Required work. Out of the entries that follow, copy each line containing "accomplish".
•••••
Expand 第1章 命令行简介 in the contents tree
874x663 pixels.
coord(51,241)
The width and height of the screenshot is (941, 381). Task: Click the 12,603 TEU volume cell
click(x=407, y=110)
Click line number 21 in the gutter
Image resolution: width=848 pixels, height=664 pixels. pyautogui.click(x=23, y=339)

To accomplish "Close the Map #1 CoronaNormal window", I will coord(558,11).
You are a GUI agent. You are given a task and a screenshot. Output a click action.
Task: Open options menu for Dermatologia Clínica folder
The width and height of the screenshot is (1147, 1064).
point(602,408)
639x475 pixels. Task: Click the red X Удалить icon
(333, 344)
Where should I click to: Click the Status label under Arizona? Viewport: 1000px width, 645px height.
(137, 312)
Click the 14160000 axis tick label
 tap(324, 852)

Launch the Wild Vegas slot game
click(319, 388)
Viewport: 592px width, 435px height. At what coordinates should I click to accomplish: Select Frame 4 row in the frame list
•••••
Result below.
To accomplish "Close the Map #1 CoronaNormal window", I will coord(558,11).
Viewport: 592px width, 435px height. At what coordinates should I click to accomplish: Select Frame 4 row in the frame list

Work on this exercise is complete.